Руки-ноги у меня были точно ватные, и голова пустая… как у плюшевого кролика…
— А почему ты назвала меня богатеем? — превозмогая сонливость, спросил я.
— Ну, вообще-то мне этого знать не положено, — затараторила Уилла-Сью. — Но я спряталась в стенном шкафу, там, где пальто, и всё слышала. Ты был на пороге смерти. Они сказали, что у тебя крома…
— Кома, — вяло поправил я.
— Пришёл сыщик из ФБР, — продолжила Уилла-Сью. — С искусственным глазом.
— Перли Гейтс, — сообразил я. Об этом человеке много писали в газетах, да и Хиссбаум о нём рассказывал.
— A-а, так это имя такое? А я думала, глаз перлимутровый…
— Перламутровый. Не отвлекайся, Уилла-Сью. Что было дальше?
— Пришёл, значит, этот дядька, посмотрел на тебя и говорит: «Что с ним случилось? Его, что, заставили с десятого этажа сигануть?
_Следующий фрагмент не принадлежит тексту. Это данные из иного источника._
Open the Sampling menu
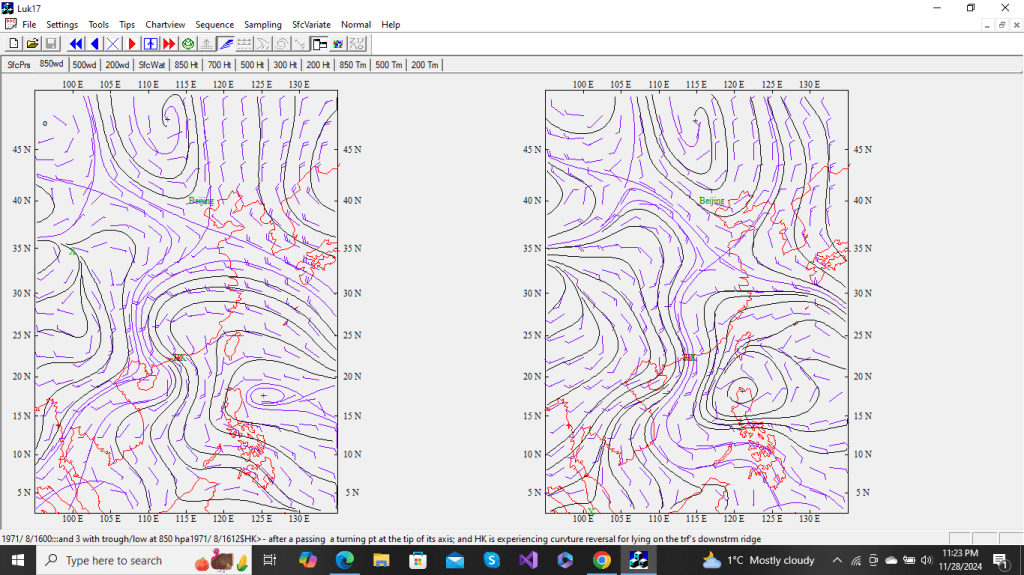Screen dimensions: 1024x575 [263, 24]
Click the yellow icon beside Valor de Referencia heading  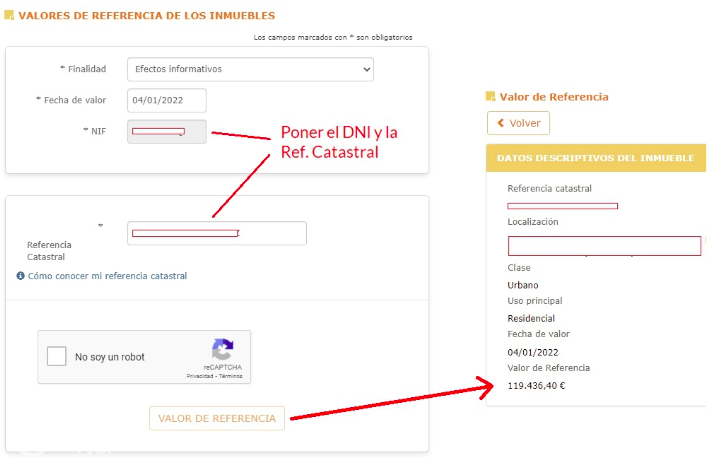coord(490,96)
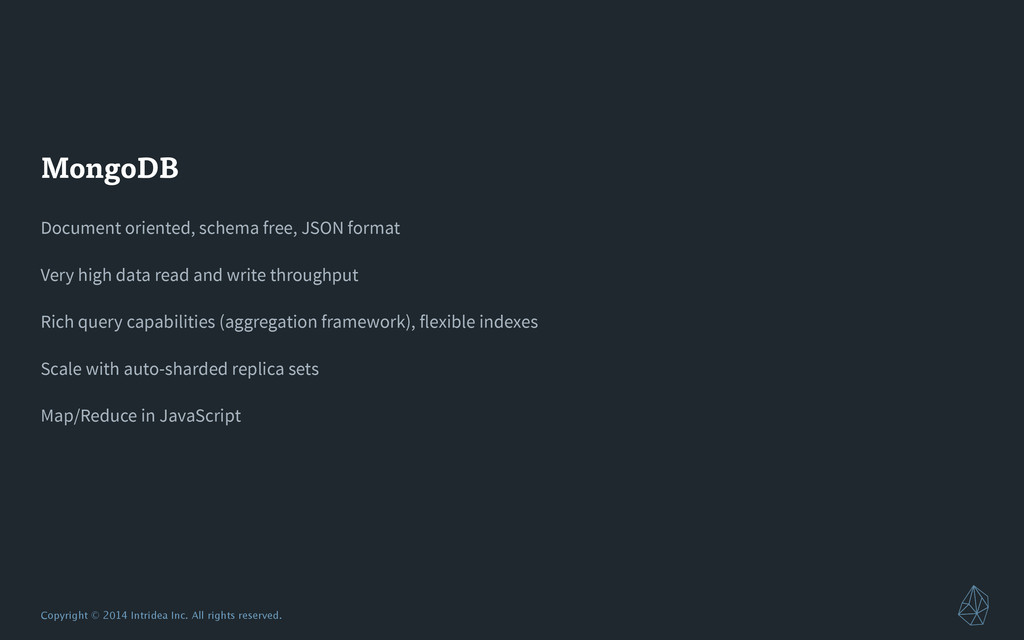Click the copyright © symbol in footer
The height and width of the screenshot is (640, 1024).
coord(95,615)
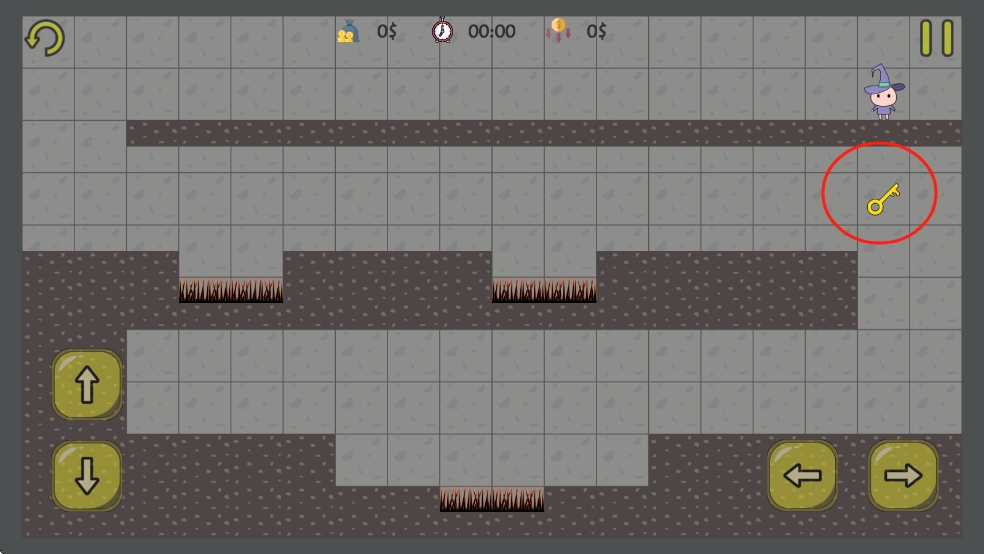This screenshot has width=984, height=554.
Task: Click the leftmost spike trap
Action: tap(231, 290)
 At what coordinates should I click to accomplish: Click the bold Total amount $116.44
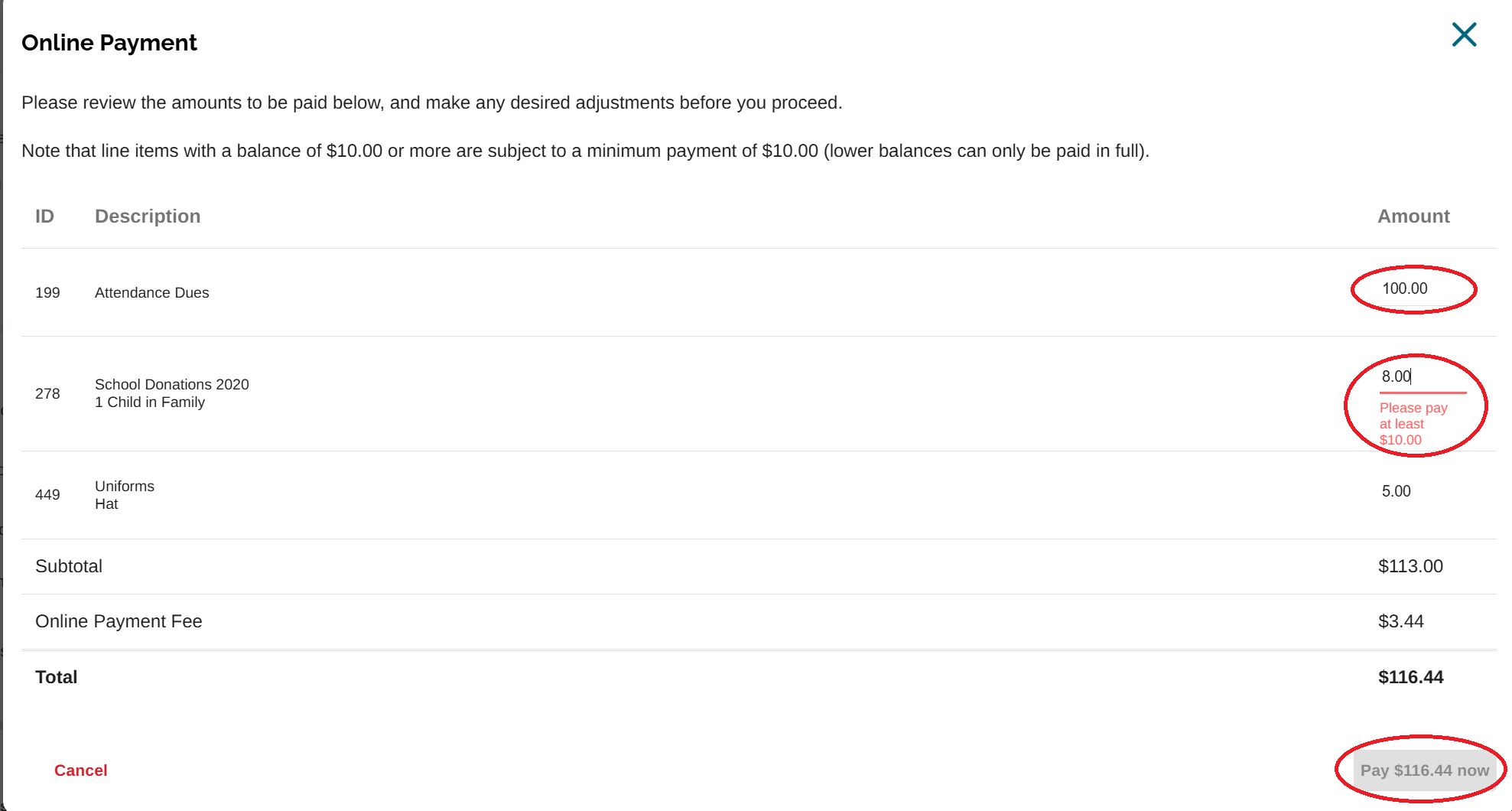[1410, 677]
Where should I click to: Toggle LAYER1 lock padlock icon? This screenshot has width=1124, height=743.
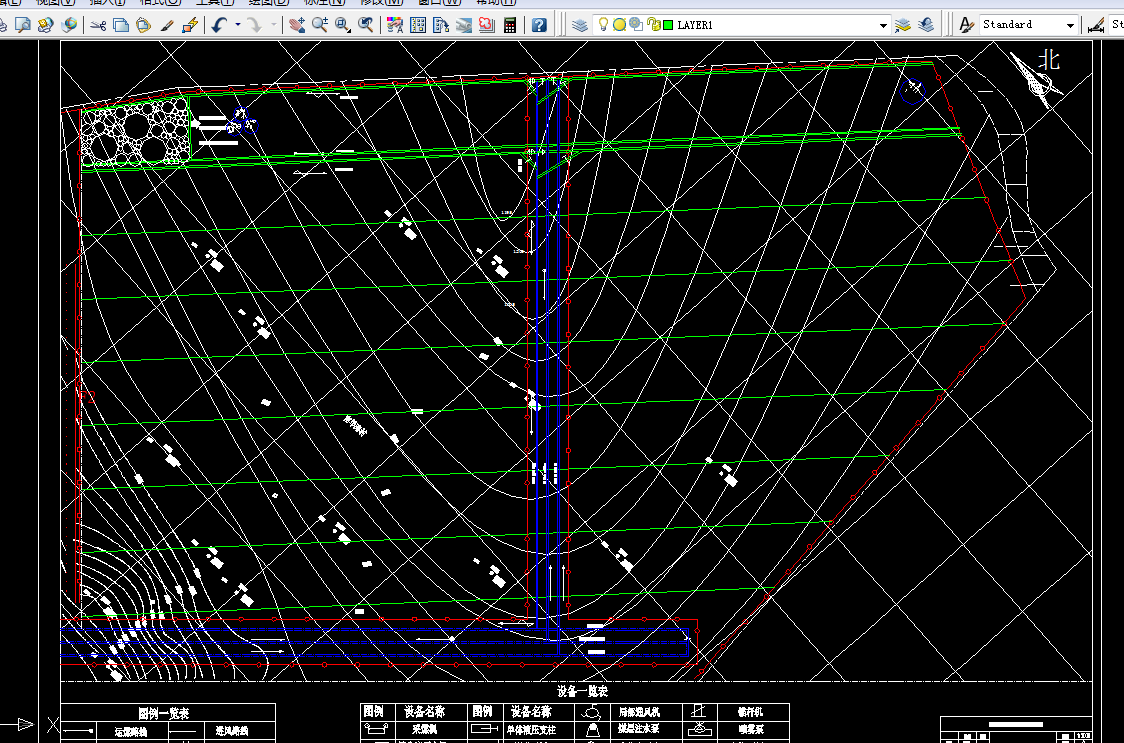pyautogui.click(x=652, y=25)
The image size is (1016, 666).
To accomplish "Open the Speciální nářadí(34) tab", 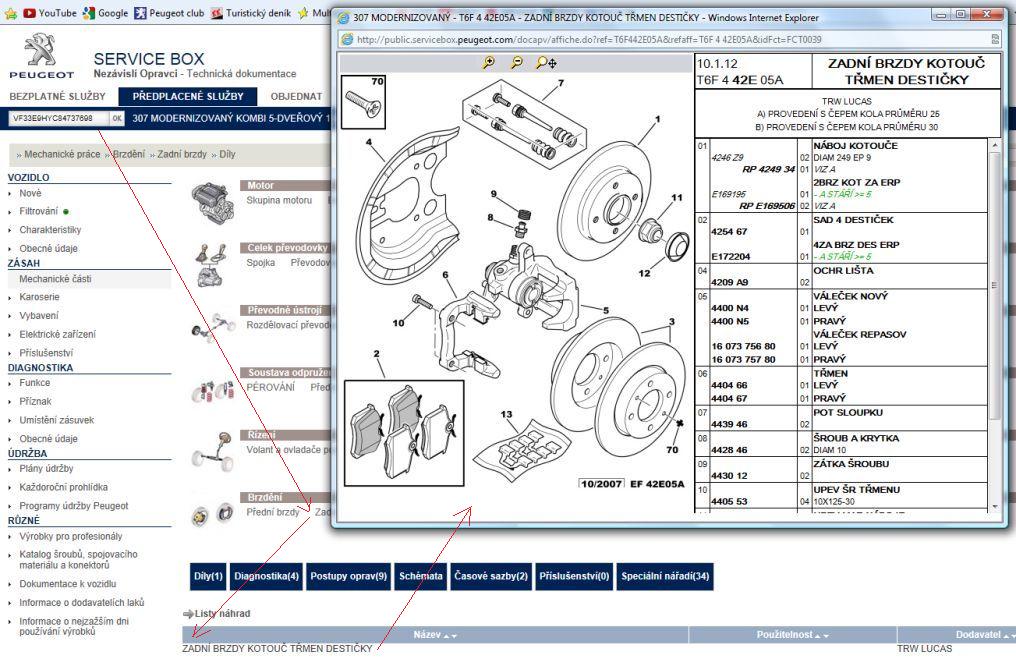I will coord(665,576).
Сказали прыгай, и он…» И только он произнёс слово «прыгай», как ты открыл глаза и начал говорить, говорить, говорить… Без остановки. У тебя температура сорок градусов, а ты говоришь и говоришь. Ты им рассказал про ограбление. Всё-всё! «Теперь мы этих голубчиков поймаем», — сказал Перли Гейтс. И точно! Голубчиков поймали! На границе с Мексикой. Ещё чуть-чуть — и поминай как звали. Но их поймали, и мистер Петтишанкс даст тебе награду. Десять миллионов долларов!
— Тысяч, — уточнил я.
— Ну, десять тысяч, какая разница? — Уилла-Сью пожала плечами. — В понедельник утром он выпишет тебе чек. Это куча денег. Ты больше не будешь с нами жить, Оскар. А ты мне купишь подарок?
— Я куплю тебе новую куклу, Уилла-Сью, — пообещал я. — Честное слово.
Уилла-Сью сложила губки в свой знаменитый бантик.